Rather than treat the rejections as verdicts, she treated them as edits. "Every time we were rejected by an investor we would go through and refine the pitch deck again," she has said. The discipline of revising after every no, rather than defending the original pitch out of pride, is one of the most durable habits in her story, and one of the most quietly instructive.

The breakthrough came from an unlikely angle. Perkins had met the Silicon Valley investor and kitesurfing evangelist Bill Tai, who ran an exclusive networking retreat called MaiTai that mixed venture capitalists with the kitesurfing community on a beach in Maui. The price of admission, effectively, was the sport. So Perkins taught herself to kitesurf, a pursuit she has cheerfully called peculiar and dangerous, in order to get into rooms that an ordinary pitch meeting would never have opened. It worked. The connections she made there helped seed Canva's earliest funding round and brought in early backers who had nothing to do with the usual venture circuit.

Melanie Perkins, at a glance

Role
Co-founder & CEO, Canva
Born
1987, Perth, Western Australia
Based
Sydney, Australia
Known for
Building Canva into one of the world's most valuable private tech companies; the "two-step plan"
Earlier
Co-founded Fusion Books (school yearbooks) from her mother's living room in Perth
Co-founders
Cliff Obrecht (COO, now husband) & Cameron Adams (CPO)
Online
canva.com · LinkedIn

Step one: build the company

The first half of the plan is, by any measure, done. Canva grew from a free browser tool into a global design platform used by individuals, schools and enterprises, and along the way became one of the most valuable privately held technology companies in the world. Perkins built it, in her telling, deliberately rather than fast.
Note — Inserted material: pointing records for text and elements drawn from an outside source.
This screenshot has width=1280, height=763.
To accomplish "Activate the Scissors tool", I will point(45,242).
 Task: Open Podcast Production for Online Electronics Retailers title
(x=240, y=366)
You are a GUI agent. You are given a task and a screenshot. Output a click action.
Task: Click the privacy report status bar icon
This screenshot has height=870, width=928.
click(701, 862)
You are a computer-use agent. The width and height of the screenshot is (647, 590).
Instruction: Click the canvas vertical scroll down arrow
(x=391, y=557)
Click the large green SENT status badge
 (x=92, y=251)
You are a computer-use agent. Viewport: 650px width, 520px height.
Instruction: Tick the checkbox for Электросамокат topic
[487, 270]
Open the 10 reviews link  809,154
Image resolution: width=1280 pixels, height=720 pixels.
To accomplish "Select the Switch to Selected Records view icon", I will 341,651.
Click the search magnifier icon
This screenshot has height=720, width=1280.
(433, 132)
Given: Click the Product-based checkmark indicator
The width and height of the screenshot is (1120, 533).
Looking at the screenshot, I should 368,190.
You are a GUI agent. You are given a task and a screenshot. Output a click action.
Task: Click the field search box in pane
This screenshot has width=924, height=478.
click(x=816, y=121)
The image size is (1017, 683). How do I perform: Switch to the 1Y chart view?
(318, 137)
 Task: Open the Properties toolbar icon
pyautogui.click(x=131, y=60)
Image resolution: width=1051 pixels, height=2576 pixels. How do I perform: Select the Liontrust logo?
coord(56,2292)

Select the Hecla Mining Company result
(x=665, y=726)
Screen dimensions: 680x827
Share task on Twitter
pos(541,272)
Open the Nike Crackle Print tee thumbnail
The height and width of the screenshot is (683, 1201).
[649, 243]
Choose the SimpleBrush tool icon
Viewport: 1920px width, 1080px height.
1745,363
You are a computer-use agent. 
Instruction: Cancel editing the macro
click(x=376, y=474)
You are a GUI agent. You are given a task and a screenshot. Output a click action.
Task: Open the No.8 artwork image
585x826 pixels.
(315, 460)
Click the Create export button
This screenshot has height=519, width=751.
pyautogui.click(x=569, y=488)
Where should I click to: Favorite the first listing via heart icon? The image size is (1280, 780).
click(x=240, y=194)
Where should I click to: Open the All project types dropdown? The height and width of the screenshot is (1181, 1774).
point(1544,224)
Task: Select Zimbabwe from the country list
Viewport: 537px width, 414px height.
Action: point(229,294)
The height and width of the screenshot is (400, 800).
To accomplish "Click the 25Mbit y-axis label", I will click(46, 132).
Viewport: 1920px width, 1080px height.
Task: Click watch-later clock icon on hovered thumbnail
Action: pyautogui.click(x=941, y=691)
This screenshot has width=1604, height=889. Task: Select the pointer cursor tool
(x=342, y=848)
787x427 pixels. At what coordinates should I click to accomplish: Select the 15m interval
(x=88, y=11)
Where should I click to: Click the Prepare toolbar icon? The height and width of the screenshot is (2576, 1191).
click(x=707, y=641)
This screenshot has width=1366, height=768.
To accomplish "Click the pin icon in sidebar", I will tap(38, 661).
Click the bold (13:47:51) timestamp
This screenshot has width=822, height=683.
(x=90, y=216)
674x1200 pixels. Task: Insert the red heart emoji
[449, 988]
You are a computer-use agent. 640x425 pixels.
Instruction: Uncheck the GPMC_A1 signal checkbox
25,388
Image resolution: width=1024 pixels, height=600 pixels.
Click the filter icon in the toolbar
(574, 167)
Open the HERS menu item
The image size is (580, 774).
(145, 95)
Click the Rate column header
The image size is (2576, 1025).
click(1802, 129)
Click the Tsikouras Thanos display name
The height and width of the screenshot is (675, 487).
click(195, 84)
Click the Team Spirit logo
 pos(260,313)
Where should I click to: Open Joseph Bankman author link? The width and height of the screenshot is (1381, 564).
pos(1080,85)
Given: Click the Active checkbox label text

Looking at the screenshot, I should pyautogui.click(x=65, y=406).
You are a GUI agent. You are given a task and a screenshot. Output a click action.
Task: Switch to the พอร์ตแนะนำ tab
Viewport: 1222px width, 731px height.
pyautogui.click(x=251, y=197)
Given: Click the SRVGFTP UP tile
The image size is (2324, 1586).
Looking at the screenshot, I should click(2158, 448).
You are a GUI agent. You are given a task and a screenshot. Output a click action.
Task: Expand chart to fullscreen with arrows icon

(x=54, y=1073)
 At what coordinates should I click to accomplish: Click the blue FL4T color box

That deliberateness is the part the headlines tend to skip. She talks less about disruption than about laying things down carefully, course by course, about resisting the temptation to mistake motion for progress. The crazy goals are real, but they sit on top of a method.

"Every time someone said no, we tried to figure out what we could do better next time."

It is a remarkably un-heroic sentence for a founder of her scale, and that is exactly why it lands. The Perkins story is usually told as a tale of audacity, the hundred rejections, the kitesurfing gambit, the eye-watering valuations. But the engine underneath the audacity is something humbler: a refusal to stop iterating, and a willingness to let other people's "no" sharpen the work rather than end it.

Step two: do the most good

The second step is the one that distinguishes Perkins from most of her peers, and it is not rhetorical. She and Obrecht have committed to give away the vast majority of their equity in Canva, a stake worth, on paper, billions, through philanthropic channels including the Canva Foundation, directed at the kind of problems, such as global poverty, that sit a long way from page layouts and presentation templates.

It would be easy to file that under corporate generosity and move on. But read against the rest of her story it looks less like a gesture and more like the logical conclusion of the same instinct that built the company: set a goal large enough to seem absurd, then treat it as an engineering problem rather than a wish. "At Canva," she has said, "one of our core values is to set crazy big goals and make them happen." The pledge is simply that value pointed outward.

The lesson in the plan

What makes Perkins worth studying is not the valuation; it is the shape of the thinking. Most leaders who reach her altitude either chase scale and lose the plot, or talk about purpose and quietly never get around to it. Perkins put both halves in the same sentence and has spent more than a decade refusing to let go of either.

The two-step plan is, in the end, a discipline disguised as a slogan. Build something big enough that it can do real good; then actually do the good, rather than promising it. Between those two steps sits everything that is hard about leading at scale, and the woman who once redrafted her pitch after every rejection seems, more than most, to have made her peace with the work in the middle.